DATA EXTRACTS Start Marker
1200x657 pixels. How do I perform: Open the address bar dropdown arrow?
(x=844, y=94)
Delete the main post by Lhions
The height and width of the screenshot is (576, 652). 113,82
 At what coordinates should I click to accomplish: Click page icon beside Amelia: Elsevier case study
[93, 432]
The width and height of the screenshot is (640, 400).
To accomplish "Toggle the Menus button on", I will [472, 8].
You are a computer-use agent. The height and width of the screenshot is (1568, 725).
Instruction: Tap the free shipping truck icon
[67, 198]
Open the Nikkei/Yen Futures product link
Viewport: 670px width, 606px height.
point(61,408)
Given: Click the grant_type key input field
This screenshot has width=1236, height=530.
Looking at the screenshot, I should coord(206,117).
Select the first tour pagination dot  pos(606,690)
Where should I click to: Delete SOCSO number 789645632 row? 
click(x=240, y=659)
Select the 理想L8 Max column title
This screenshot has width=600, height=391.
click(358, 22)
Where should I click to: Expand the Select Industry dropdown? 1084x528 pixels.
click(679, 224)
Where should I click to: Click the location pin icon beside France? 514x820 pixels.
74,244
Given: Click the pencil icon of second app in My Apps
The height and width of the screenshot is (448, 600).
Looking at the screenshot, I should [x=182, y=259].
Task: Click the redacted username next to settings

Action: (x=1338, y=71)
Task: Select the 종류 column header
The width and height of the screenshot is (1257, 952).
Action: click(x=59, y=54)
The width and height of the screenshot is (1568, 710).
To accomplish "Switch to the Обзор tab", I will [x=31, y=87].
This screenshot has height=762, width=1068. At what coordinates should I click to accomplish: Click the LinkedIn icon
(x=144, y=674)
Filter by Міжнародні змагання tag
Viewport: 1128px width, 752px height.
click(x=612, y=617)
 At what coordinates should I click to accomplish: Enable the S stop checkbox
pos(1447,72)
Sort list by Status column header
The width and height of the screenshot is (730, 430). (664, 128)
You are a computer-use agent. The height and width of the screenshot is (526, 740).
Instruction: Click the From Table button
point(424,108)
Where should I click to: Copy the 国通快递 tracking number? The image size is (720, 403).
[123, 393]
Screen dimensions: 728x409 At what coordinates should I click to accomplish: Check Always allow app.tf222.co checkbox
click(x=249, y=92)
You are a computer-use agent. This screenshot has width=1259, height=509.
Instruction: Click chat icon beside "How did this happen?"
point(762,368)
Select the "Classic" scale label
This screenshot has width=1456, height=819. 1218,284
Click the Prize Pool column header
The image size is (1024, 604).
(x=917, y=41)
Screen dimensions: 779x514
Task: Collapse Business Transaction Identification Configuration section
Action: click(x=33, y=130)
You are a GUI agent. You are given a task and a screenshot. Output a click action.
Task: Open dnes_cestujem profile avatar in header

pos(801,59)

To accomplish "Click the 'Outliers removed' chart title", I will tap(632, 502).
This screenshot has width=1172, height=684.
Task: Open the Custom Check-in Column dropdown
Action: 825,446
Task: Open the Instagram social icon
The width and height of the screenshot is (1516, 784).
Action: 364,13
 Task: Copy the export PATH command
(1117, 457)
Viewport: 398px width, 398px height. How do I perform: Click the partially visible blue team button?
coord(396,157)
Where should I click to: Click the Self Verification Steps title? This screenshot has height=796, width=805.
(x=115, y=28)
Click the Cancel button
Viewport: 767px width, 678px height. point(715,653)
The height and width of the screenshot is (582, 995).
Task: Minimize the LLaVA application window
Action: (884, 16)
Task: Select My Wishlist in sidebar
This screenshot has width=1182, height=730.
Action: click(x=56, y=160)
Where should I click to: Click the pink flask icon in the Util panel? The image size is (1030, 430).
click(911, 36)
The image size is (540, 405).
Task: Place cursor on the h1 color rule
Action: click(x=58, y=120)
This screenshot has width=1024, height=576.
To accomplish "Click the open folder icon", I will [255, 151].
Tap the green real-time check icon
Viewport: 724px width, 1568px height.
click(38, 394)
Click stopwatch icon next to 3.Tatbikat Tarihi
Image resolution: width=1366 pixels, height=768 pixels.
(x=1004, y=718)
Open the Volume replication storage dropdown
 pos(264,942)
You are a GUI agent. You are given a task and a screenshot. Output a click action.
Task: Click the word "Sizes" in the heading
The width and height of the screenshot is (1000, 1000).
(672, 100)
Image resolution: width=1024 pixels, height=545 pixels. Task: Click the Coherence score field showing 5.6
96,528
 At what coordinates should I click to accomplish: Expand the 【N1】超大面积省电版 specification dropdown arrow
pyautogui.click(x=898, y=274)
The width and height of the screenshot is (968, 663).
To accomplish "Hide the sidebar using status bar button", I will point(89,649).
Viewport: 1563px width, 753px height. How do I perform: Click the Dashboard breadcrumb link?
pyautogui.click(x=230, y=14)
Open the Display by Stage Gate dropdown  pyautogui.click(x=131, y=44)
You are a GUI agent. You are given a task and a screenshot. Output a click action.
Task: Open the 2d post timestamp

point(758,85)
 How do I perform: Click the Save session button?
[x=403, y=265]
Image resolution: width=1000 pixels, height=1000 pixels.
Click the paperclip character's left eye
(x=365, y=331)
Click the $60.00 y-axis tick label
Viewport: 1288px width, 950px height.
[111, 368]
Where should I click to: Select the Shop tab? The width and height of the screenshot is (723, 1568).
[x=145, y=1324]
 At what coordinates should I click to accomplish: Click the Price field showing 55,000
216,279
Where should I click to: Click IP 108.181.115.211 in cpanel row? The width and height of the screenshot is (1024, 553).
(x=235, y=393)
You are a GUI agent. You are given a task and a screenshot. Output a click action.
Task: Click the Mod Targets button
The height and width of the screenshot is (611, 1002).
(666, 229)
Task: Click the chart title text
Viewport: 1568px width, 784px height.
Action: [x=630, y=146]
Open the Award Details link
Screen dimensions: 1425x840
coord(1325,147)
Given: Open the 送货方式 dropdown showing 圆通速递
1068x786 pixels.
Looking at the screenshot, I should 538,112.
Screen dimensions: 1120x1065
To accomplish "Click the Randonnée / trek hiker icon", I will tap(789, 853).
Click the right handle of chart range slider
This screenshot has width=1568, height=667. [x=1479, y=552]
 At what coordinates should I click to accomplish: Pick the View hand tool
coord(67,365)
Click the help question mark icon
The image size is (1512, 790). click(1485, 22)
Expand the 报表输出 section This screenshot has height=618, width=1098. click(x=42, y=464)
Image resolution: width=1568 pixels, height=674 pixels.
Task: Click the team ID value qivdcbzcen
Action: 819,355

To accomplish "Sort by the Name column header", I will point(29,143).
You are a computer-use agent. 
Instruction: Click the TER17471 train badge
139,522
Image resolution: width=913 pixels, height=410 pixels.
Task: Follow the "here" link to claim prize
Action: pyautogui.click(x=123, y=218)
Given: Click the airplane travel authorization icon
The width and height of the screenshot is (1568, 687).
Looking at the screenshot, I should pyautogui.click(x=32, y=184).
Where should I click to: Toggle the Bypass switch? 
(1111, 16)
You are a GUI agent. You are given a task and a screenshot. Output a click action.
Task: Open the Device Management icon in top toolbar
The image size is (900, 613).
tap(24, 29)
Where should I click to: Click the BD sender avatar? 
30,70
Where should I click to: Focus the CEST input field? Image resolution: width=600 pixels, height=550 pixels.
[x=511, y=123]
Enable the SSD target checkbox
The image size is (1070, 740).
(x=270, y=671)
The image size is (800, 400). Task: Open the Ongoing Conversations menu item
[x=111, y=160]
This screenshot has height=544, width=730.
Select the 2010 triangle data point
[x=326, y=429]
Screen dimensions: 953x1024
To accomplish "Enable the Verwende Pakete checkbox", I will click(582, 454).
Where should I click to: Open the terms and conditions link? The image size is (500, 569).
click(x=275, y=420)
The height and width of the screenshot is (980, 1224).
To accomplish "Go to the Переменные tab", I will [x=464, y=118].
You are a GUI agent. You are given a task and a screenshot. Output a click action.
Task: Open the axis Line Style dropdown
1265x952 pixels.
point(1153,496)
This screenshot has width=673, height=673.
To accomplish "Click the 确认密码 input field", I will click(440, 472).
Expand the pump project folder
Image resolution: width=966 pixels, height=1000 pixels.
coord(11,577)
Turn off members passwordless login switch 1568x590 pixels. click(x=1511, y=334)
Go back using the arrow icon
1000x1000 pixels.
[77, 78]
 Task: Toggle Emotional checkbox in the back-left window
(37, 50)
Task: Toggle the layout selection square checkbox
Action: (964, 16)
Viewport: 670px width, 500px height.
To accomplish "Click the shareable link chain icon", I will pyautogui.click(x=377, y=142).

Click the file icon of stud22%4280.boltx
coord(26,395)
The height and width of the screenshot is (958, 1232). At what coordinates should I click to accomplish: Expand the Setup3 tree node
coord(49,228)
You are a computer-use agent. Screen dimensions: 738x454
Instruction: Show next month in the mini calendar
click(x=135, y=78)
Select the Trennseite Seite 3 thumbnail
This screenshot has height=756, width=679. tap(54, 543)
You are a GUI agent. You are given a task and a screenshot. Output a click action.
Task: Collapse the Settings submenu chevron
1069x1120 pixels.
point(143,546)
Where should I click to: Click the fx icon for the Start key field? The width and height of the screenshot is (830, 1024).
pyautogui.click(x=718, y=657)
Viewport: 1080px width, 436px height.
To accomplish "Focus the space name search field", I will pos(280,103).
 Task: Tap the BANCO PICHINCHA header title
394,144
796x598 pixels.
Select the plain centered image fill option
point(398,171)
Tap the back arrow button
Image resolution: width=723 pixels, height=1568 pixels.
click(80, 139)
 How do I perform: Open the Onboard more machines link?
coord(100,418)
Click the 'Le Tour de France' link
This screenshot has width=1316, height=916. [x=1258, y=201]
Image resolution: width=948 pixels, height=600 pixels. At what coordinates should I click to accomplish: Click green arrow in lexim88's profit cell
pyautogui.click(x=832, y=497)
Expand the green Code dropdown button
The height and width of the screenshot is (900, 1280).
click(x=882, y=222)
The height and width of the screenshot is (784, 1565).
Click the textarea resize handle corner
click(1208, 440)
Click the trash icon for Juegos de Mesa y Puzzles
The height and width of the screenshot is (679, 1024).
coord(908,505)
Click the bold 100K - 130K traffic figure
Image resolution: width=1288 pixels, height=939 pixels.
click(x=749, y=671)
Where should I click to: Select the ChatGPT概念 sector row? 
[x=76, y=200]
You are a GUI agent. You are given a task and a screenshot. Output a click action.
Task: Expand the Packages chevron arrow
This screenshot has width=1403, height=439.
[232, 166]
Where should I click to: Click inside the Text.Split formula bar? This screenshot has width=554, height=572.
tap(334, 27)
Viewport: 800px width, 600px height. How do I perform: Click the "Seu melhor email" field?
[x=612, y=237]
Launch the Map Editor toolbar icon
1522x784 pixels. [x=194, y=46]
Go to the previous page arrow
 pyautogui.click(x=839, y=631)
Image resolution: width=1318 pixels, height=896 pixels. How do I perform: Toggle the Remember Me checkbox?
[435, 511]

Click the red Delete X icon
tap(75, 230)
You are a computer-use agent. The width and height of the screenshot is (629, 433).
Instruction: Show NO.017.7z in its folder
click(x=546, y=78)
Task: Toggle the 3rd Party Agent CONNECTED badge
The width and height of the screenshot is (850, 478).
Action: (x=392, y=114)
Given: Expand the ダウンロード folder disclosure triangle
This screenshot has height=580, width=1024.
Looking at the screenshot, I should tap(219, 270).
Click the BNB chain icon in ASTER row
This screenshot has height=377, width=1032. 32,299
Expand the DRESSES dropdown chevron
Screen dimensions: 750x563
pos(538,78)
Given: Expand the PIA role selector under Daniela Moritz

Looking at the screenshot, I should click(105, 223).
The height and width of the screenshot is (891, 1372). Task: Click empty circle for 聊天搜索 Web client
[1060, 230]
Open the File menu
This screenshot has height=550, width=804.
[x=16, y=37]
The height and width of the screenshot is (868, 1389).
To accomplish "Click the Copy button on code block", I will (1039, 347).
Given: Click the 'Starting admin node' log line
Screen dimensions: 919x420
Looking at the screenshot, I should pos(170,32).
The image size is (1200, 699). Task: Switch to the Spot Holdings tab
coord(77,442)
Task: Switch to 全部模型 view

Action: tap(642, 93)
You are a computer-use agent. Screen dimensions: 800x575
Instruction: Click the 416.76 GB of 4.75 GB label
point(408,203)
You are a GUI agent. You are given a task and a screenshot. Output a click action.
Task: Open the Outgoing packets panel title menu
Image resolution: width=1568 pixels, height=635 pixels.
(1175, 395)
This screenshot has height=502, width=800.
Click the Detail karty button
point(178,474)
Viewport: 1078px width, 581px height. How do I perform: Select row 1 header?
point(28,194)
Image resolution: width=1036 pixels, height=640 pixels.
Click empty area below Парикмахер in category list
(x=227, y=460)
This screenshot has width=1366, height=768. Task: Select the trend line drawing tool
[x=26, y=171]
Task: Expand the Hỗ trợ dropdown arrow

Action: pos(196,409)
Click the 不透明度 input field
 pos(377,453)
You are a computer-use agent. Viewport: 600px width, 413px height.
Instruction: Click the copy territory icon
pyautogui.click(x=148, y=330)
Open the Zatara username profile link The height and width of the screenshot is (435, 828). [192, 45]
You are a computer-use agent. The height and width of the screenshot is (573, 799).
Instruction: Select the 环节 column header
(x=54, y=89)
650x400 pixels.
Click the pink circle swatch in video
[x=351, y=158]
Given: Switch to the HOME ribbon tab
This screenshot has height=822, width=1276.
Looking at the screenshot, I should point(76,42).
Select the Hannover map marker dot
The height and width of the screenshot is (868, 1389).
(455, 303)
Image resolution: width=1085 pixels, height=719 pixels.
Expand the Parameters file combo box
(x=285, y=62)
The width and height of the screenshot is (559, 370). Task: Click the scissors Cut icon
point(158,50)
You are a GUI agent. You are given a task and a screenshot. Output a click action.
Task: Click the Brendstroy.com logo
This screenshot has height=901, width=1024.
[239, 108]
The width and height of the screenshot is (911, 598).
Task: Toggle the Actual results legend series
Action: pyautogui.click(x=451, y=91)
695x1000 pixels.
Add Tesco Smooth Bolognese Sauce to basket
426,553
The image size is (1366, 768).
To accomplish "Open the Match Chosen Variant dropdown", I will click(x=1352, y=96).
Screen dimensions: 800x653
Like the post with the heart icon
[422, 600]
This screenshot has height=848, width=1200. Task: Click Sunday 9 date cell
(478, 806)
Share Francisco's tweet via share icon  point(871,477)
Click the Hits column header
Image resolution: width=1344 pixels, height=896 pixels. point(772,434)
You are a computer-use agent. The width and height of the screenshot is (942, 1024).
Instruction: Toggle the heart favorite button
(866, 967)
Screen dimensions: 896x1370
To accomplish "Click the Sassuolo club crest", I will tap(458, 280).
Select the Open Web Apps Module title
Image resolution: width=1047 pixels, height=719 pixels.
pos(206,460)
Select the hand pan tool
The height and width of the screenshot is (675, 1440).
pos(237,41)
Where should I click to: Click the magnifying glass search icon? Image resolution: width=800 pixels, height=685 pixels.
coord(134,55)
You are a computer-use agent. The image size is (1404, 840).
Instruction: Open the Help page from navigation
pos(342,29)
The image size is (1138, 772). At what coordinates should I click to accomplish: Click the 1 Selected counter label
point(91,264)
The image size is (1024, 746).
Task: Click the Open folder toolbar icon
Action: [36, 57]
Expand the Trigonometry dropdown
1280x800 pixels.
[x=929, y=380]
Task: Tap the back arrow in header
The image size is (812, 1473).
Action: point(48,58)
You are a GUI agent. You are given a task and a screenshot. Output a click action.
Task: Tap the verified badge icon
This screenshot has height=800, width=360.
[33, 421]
DATA EXTRACTS End Marker
In the entries above, the lines between the one holding "Viewport: 398px width, 398px" and the one holding "Open the Display", inclusive, are to be printed exactly as written, and those alone.

Viewport: 398px width, 398px height. How do I perform: Click the partially visible blue team button?
coord(396,157)
Where should I click to: Click the Self Verification Steps title? This screenshot has height=796, width=805.
(x=115, y=28)
Click the Cancel button
Viewport: 767px width, 678px height. point(715,653)
The height and width of the screenshot is (582, 995).
Task: Minimize the LLaVA application window
Action: (884, 16)
Task: Select My Wishlist in sidebar
This screenshot has width=1182, height=730.
Action: click(x=56, y=160)
Where should I click to: Click the pink flask icon in the Util panel? The image size is (1030, 430).
click(911, 36)
The image size is (540, 405).
Task: Place cursor on the h1 color rule
Action: click(x=58, y=120)
This screenshot has width=1024, height=576.
To accomplish "Click the open folder icon", I will [255, 151].
Tap the green real-time check icon
Viewport: 724px width, 1568px height.
click(38, 394)
Click stopwatch icon next to 3.Tatbikat Tarihi
Image resolution: width=1366 pixels, height=768 pixels.
(x=1004, y=718)
Open the Volume replication storage dropdown
 pos(264,942)
You are a GUI agent. You are given a task and a screenshot. Output a click action.
Task: Click the word "Sizes" in the heading
The width and height of the screenshot is (1000, 1000).
(672, 100)
Image resolution: width=1024 pixels, height=545 pixels. Task: Click the Coherence score field showing 5.6
96,528
 At what coordinates should I click to accomplish: Expand the 【N1】超大面积省电版 specification dropdown arrow
pyautogui.click(x=898, y=274)
The width and height of the screenshot is (968, 663).
To accomplish "Hide the sidebar using status bar button", I will point(89,649).
Viewport: 1563px width, 753px height. How do I perform: Click the Dashboard breadcrumb link?
pyautogui.click(x=230, y=14)
Open the Display by Stage Gate dropdown  pyautogui.click(x=131, y=44)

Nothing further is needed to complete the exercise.